1 cup Rice - soaked for 1 hour
2 tbsp Canola Oil
3/4 tsp Jeera (Cumin Seeds)
1 Onion sliced, medium in size
1/2 tsp Ginger Paste - 1/2 tsp Garlic Paste (I used 1 tsp Ginger garlic paste)
1/2 -1 tsp Garam Masala Powder
1/2 tsp Red Chilli Powder
1/2 tsp Vegetable Curry Powder
Salt (to taste)
2 tsp Lemon juice
Coriander leaves (A few with stalk)
Soak together overnight
1/2 cup Kala (black) Channa
2 cups Water
- Soak Channa overnight with all the ingredients given under "Soak together overnight" and pressure cook for one whistle, Keep on low flame for 20 mins thereafter. Reserve the stock.
- Strain Channa. Measure stock and add enough water to make it upto 2 cups (double the volume of the rice).

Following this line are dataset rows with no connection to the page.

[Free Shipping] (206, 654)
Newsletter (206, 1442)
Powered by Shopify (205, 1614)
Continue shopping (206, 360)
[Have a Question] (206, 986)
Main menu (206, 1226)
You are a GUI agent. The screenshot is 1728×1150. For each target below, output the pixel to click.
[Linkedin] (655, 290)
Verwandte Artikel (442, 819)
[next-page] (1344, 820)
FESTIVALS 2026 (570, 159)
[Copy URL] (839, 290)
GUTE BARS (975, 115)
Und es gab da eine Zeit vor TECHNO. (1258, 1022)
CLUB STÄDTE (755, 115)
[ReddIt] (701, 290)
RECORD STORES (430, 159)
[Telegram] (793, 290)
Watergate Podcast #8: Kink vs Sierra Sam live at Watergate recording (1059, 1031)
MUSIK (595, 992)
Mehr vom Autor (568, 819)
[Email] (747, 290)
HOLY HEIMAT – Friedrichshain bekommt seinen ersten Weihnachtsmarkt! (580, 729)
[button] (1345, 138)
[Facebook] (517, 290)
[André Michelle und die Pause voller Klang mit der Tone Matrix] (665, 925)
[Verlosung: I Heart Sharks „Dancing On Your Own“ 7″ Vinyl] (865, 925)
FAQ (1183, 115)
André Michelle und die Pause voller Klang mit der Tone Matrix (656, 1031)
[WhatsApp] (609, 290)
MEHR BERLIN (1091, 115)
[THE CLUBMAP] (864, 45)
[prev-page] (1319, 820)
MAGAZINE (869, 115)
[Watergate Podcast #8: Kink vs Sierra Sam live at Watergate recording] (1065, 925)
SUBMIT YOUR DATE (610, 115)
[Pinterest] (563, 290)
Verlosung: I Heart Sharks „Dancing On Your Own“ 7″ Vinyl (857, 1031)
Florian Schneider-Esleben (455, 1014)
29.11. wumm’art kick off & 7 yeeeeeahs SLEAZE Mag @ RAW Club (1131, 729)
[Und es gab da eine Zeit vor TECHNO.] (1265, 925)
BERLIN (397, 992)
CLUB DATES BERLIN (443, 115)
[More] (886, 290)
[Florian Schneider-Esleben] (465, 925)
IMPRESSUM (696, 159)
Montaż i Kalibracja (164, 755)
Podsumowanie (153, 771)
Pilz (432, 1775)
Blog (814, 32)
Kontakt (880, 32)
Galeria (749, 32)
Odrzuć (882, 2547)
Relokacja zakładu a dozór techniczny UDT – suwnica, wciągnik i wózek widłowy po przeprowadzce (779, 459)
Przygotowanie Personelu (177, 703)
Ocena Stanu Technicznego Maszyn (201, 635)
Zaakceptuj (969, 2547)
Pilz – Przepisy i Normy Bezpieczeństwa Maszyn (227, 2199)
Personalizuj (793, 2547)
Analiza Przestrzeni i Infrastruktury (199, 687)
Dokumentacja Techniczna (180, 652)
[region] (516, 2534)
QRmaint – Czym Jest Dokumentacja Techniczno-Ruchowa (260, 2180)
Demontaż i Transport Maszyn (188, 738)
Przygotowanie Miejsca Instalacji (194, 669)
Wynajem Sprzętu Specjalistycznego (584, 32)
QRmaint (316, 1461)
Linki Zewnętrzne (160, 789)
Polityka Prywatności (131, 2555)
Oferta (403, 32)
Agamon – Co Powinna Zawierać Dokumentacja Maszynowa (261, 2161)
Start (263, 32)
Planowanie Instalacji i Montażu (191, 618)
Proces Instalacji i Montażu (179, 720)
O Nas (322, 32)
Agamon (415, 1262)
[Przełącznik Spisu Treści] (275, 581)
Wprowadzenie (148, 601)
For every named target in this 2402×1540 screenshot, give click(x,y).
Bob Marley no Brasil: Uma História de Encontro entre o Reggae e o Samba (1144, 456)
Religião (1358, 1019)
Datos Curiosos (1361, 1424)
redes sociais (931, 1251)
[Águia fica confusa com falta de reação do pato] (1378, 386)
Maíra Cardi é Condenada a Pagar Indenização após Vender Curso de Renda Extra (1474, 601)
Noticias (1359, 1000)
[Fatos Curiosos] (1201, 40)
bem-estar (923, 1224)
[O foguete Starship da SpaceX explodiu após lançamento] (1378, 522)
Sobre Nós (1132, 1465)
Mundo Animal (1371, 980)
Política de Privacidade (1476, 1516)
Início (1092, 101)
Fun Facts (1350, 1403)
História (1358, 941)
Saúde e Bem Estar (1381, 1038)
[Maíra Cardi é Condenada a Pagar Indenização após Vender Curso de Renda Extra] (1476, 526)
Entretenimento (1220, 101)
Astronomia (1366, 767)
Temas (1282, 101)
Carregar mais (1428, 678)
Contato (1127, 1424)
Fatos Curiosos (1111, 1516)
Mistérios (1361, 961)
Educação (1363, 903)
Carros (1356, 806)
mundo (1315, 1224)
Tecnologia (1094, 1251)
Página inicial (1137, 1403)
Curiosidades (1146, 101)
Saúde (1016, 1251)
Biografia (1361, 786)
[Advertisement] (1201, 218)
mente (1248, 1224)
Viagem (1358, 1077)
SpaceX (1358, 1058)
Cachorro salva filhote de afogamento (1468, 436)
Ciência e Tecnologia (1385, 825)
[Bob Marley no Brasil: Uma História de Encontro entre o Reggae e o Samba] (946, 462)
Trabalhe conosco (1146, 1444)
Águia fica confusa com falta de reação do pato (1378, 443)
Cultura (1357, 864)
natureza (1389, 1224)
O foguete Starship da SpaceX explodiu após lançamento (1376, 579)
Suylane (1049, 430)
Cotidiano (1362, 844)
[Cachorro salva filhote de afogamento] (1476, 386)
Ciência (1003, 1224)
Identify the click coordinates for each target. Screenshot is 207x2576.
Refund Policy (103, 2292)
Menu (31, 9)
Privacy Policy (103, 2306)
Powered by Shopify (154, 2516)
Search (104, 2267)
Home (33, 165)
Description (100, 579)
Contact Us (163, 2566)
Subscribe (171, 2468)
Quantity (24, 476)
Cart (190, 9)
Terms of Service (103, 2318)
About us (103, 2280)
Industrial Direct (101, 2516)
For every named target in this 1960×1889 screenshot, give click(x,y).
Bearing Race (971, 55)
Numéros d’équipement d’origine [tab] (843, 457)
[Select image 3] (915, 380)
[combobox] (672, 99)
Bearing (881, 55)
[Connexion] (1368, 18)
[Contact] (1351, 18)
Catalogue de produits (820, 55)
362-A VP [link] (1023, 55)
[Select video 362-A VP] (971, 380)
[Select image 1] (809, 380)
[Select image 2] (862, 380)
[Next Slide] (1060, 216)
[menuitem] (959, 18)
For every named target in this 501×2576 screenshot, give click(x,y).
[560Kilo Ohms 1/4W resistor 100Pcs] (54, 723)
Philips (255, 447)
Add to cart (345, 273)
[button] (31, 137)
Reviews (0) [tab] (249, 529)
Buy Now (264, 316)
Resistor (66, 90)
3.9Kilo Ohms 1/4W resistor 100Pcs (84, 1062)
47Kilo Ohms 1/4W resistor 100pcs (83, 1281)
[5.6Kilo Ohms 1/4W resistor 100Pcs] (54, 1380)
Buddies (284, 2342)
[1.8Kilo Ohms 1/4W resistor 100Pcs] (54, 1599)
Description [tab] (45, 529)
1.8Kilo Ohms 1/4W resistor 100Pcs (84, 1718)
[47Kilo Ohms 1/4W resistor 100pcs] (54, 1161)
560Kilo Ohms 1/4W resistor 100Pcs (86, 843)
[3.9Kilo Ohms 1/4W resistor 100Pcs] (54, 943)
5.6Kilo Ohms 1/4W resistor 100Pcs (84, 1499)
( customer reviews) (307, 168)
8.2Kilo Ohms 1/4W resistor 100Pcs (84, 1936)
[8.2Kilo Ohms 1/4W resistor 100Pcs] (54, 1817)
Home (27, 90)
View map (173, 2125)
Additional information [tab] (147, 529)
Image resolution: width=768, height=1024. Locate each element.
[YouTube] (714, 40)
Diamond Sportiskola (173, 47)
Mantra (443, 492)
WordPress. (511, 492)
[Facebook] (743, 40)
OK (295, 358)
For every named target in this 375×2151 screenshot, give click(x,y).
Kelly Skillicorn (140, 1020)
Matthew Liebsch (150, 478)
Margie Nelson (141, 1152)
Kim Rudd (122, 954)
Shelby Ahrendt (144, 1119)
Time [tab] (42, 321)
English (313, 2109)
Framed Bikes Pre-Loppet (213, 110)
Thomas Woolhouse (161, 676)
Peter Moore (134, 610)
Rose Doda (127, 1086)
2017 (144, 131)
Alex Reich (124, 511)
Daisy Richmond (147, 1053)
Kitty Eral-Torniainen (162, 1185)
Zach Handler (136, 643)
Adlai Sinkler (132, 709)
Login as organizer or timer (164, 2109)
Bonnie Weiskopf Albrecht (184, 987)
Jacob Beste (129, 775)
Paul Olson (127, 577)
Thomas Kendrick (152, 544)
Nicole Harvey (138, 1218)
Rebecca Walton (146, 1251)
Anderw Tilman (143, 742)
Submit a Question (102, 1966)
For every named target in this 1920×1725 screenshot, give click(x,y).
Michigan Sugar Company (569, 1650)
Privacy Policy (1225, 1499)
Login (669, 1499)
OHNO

- Heat Canola Oil in a heavy bottomed pan. Add Jeera. When it turns golden, add the sliced Onion and stir fry till the raw smell is gone.
- Add Ginger Garlic paste and fry for a min.
- Add in cooked Kala Channa, Lemon juice, salt, Garam Masala, Vegetable Curry Powder, Red Chilli powder. Fry for 2 minutes. Add Rice. Mix. Add coriander leaves.
- Add the measured stock and water mixture. Boil.
- Cover with a well fitting lid. cook on low flame until almost done.
- Fluff with fork to let the steam escape so that rice grains do not stick to each other. If needed, cover it for a few mins to continue cooking the Rice in it's steam.
- Garnish with a sprig of Coriander leaf or Mint leaf.